Consumer spectrometer has anti-counterfeit applications

SCiO deviceA pocket molecular sensor being developed by Israeli firm Consumer Physics could put counterfeit detection into the hands of consumers.

The SCiO device is being developed with the help of nearly $3m in crowdfunding from the Kickstarter community and promises to make it possible to detect the molecular make-up of just about anything on the move.

Based on a well-established technology called near infrared (NIR) spectroscopy, SCiO can scan an item and communicate its findings to the user's smartphone. The physical basis for this material analysis method is that each type of molecule vibrates in its own unique way, and these vibrations interact with light to create a unique optical signature.
While NIR is widely-used in labs around the world, the apparatus used is far too bulky and expensive for consumer use. Consumer Physics has tried to miniaturise the technology and make it affordable, with the first of its handheld units on their way to early adopters and a consumer version due to launch later this year for around $250.

The company suggests a number of applications for the device, such as checking the calorie content of foods or checking which piece of fruit in the supermarket is ripe, although it notes the device is unable to detect material components in concentrations lower than 1 per cent, which would include most toxins, pesticides and bacteria.

Consumer Physics also suggests that it is possible to analyse tablets to see if they contain what they are supposed to, and early demonstrations of prototypes have shown that it can be used to identify a drug or nutritional supplement from a tablet, even if the packaging has been lost.

Of course, the system relies on having the signature of spectra of the material already in the database - the device will not be able to identify something that has not been encountered before and recorded.

"To build a working application or SCiO app, you first have to collect a database of spectrometric signatures (taken by SCiO) and their corresponding metadata," a spokesperson for the Tel Aviv-based company told

"For example, detecting counterfeit materials will require planning, collection and creation of a database of both counterfeit and real samples."

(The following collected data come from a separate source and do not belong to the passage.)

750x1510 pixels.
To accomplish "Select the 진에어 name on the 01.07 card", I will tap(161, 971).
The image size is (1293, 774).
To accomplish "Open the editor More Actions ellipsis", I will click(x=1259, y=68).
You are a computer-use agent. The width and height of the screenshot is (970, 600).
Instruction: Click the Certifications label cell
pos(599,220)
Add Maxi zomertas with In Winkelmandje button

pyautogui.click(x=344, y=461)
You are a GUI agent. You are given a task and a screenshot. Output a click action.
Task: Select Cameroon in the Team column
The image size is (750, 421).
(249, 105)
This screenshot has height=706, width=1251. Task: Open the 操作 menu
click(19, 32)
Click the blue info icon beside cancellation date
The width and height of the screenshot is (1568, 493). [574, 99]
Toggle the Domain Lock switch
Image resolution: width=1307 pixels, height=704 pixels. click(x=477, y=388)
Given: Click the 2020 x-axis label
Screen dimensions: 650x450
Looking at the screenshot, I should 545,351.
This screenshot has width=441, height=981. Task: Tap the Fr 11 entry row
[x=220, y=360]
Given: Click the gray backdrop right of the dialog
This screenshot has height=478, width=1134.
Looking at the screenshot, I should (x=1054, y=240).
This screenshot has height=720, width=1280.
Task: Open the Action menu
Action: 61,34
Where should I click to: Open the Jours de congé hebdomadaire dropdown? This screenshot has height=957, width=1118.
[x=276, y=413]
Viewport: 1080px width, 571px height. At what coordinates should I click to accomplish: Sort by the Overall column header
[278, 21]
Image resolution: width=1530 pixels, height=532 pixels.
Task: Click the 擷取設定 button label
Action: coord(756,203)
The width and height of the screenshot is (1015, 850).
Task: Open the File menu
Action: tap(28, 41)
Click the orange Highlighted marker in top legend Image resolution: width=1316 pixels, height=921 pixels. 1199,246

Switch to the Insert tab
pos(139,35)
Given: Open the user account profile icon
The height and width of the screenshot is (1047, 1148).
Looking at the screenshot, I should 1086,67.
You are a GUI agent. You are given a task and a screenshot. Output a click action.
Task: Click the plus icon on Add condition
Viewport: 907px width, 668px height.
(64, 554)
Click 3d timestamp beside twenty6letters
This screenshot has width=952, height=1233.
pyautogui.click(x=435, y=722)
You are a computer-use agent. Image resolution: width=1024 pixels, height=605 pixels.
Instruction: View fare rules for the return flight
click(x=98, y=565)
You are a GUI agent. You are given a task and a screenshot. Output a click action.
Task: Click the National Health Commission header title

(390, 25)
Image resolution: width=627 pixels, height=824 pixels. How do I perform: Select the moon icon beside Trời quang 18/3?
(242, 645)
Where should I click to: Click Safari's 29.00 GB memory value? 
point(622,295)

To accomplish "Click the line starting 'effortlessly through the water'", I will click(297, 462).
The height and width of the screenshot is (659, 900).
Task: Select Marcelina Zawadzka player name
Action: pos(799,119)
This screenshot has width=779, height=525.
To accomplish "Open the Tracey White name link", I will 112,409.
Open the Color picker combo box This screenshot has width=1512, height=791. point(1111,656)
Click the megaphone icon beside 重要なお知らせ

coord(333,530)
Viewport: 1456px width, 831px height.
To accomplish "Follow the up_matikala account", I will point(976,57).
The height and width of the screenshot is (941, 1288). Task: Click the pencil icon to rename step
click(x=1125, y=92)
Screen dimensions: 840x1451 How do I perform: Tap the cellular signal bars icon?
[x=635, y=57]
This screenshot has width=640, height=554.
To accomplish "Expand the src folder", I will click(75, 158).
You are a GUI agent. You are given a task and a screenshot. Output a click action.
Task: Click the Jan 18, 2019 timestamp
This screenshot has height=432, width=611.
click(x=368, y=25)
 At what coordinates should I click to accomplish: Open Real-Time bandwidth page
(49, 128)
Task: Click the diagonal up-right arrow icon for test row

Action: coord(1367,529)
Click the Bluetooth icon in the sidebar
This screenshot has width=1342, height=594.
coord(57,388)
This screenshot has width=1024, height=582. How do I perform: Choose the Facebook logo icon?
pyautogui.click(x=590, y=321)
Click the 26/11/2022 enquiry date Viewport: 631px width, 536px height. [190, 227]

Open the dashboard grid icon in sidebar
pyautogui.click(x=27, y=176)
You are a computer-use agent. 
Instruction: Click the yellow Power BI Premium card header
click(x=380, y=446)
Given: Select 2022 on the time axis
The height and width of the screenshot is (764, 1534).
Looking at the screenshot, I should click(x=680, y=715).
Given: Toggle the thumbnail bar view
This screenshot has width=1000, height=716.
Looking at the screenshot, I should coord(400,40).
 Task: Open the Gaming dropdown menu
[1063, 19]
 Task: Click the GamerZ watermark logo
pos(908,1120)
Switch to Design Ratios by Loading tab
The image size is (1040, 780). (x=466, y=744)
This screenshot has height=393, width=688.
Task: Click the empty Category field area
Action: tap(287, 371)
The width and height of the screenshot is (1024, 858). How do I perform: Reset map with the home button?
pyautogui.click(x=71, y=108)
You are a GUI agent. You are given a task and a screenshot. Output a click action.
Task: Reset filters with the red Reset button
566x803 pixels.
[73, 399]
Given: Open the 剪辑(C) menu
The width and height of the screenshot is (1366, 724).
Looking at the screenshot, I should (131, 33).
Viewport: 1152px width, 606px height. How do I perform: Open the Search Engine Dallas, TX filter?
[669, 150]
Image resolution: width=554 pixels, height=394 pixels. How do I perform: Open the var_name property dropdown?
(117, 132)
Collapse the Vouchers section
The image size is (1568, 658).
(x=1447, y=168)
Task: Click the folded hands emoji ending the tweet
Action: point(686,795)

Once a data collection is created, analytical algorithms can be built and applied to create the relevant model with a web-based database and development tool, and this is all done using the SCiO Developer Kit (SDK), which allows users to create their own data collections, models and apps. 

The SDKs starting shipping to more than 1,000 backers last month, according to the company's Kickstarter page.

As all scans are processed via the cloud, it will be possible in the future to start developing a 'database of matter', which could become a valuable research tool in its own right, according to the company.